In response to the public release of proof-of-concept (PoC) exploit code, Adobe has released emergency security patches addressing two critical zero-day vulnerabilities affecting Adobe Experience Manager (AEM) Forms on Java Enterprise Edition (JEE). These vulnerabilities could allow unauthenticated attackers to remotely execute code or access sensitive files on unpatched systems, representing a severe threat to organizations using affected versions.
Vulnerabilities Explained
The security issues addressed are:
- CVE-2025-54253: A misconfiguration flaw enabling arbitrary code execution on vulnerable servers. This vulnerability is rated “Critical” with a CVSS score of 8.6.
- CVE-2025-54254: An issue resulting from improper restrictions on XML External Entity (XXE) references, which allows attackers to read arbitrary files from the targeted system. This flaw is rated as “Critical” with the highest possible CVSS score of 10.0.
Adobe acknowledged that exploit code for these vulnerabilities had been publicly released, escalating the urgency to deploy fixes due to the increased risk of real-world attacks.

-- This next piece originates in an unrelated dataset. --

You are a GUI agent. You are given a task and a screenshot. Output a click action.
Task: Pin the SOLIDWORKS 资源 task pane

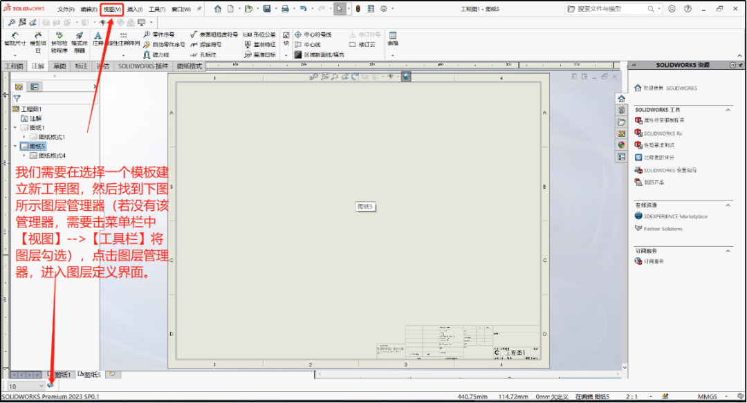[739, 64]
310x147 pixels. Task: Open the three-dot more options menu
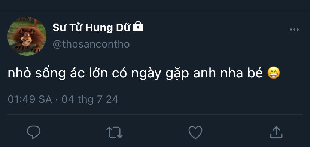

Discovery and Patch Timeline
The vulnerabilities were uncovered by security researchers Shubham Shah and Adam Kues of Searchlight Cyber, who reported them to Adobe on April 28, 2025. Adobe had previously addressed a related issue, CVE-2025-49533, involving deserialization of untrusted data, before issuing these latest emergency updates.
Affected Products and Versions
Organizations running Adobe Experience Manager (AEM) Forms on JEE, version 6.5.23.0 and earlier across all supported platforms, are at risk. Adobe has released fixed versions (starting from 6.5.0-0108 and later) that not only resolve these vulnerabilities but also include previous security corrections.
Recommendations for Administrators
Adobe has categorized these patches as “priority 1,” signaling the highest level of urgency. Administrators are strongly advised to:
- Immediately assess the version of AEM Forms on JEE deployed within their environment.
- Apply the latest updates or hotfixes as described in Adobe’s advisory documentation.
- Follow all recommended validation steps to ensure successful deployment of the patches.
- For installations running versions no longer supported, contact Adobe Customer Care for additional guidance and support options.